Se as culturas passarem naturalmente a captar melhor os nutrientes numa fase precoce, a agricultura poderá tornar-se mais barata e eficiente.

Células radiculares de feijão preparadas para proteger

Os pelos em gancho parecem desempenhar mais funções do que apenas a absorção de nutrientes. Os investigadores verificaram que estas estruturas contêm uma via activa de suberina. A suberina é um material ceroso que as plantas utilizam para regular o movimento da água e proteger os tecidos contra a desidratação.

Esse revestimento poderá ajudar as plântulas de feijão a sobreviver a temperaturas escaldantes no solo e a condições secas antes de os seus sistemas radiculares estarem plenamente desenvolvidos.

A equipa encontrou também indícios de que, a nível molecular, estas células diferem dos pelos radiculares normais.

“O estudo é importante por demonstrar que nem a genética nem a fenotipagem, por si só, conseguem determinar um tipo de célula; é necessário considerá-las em conjunto”, afirmou Sergio Alan Cervantes Pérez, investigador associado de pós-doutoramento no laboratório de Bucksch, que liderou a componente de bioinformática do projecto.

Segundo Bucksch, os investigadores analisaram desde a actividade genética até à forma das células para confirmar a descoberta. Concluíram que a via de suberina nas células em gancho é irreversível, e não apenas um estado temporário.

Plantas, pelos radiculares e seca

A forma pontiaguda dos ganchos chamou a atenção dos cientistas por outro motivo. As plantas já empregam estruturas em gancho acima do solo como sistemas de defesa. Os minúsculos pelos vegetais aéreos, conhecidos como tricomas, conseguem prender ou afastar insectos como os pulgões.

Os investigadores suspeitam agora de que estes pelos em gancho subterrâneos também possam combater pragas no solo.

“Suspeitamos que estes pelos em gancho subterrâneos e pontiagudos possam conseguir agarrar-se a nemátodes nocivos e matá-los, uma das maiores causas de perdas de culturas nos EUA”, disse Bucksch.

Os nemátodes são vermes microscópicos que atacam as raízes das plantas e causam anualmente milhares de milhões de dólares em prejuízos nas culturas dos agricultores.

A próxima etapa da equipa será testar essa hipótese, ao mesmo tempo que explora por que razão o feijão-comum desenvolveu pelos em gancho e a soja não.
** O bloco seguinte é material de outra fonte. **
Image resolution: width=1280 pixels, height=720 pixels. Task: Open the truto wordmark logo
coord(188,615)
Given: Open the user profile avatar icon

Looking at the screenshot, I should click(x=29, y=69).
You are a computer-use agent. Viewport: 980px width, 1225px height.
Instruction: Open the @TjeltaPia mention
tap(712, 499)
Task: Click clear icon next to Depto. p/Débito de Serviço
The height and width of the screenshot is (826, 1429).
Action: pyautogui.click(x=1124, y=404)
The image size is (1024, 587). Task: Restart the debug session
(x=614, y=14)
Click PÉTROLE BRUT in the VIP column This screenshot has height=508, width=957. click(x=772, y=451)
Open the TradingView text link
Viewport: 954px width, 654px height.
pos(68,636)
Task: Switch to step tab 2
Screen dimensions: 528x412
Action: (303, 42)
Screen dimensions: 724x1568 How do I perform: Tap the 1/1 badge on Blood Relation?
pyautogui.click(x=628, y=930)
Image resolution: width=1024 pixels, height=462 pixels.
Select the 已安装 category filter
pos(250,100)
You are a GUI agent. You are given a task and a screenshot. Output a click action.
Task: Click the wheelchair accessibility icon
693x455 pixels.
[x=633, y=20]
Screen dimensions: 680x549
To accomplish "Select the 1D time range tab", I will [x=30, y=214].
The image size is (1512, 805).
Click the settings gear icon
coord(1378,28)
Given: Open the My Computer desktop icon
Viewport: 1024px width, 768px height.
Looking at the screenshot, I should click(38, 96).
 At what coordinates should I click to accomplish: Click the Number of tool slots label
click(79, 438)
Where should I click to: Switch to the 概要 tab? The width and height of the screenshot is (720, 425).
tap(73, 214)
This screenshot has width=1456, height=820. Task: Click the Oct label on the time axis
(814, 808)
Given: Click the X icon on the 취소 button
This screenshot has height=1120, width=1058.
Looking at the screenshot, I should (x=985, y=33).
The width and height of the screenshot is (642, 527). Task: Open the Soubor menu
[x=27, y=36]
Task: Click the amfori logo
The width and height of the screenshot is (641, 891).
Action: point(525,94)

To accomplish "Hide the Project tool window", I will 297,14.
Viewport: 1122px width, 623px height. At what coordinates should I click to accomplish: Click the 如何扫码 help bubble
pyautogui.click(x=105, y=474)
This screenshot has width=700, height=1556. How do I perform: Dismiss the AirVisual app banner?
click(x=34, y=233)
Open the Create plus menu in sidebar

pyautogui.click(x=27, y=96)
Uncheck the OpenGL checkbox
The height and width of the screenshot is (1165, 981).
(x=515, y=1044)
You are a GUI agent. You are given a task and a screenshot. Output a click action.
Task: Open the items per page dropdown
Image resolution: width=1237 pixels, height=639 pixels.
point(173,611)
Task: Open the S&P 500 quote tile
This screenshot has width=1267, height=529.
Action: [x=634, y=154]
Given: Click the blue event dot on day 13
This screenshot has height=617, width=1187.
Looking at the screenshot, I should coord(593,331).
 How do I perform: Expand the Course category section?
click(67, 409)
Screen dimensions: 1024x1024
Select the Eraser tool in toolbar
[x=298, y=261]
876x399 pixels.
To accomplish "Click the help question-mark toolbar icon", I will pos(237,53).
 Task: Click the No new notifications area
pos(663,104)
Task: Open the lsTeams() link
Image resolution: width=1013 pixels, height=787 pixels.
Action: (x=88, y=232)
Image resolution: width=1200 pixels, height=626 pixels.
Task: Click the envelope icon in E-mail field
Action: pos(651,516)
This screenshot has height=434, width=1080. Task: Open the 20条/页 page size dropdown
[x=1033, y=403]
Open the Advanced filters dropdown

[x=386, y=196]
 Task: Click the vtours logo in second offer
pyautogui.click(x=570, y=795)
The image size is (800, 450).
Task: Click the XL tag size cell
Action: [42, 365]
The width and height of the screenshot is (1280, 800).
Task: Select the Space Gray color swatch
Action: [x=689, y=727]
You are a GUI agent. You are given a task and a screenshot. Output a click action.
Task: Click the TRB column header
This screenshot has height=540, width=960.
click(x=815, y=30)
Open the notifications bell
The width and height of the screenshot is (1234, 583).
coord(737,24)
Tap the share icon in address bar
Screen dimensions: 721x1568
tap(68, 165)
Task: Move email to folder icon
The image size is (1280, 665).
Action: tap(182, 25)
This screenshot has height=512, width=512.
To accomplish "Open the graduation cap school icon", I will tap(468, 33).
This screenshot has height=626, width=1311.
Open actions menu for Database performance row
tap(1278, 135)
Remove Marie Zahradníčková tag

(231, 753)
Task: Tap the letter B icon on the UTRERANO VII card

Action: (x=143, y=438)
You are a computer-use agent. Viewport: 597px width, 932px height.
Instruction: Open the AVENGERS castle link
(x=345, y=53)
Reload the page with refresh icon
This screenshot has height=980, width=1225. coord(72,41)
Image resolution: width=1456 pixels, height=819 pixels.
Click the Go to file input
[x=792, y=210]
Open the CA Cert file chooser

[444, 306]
“Estamos particularmente interessados em perceber porque é que o feijão-comum desenvolveu pelos em gancho e porque estão ausentes em culturas como a soja. Isto poderá ser a chave para tirar partido desta adaptação e ajudar a desenvolver culturas mais resilientes ao clima”, concluiu Bucksch.

O estudo completo foi publicado na revista Science Advances.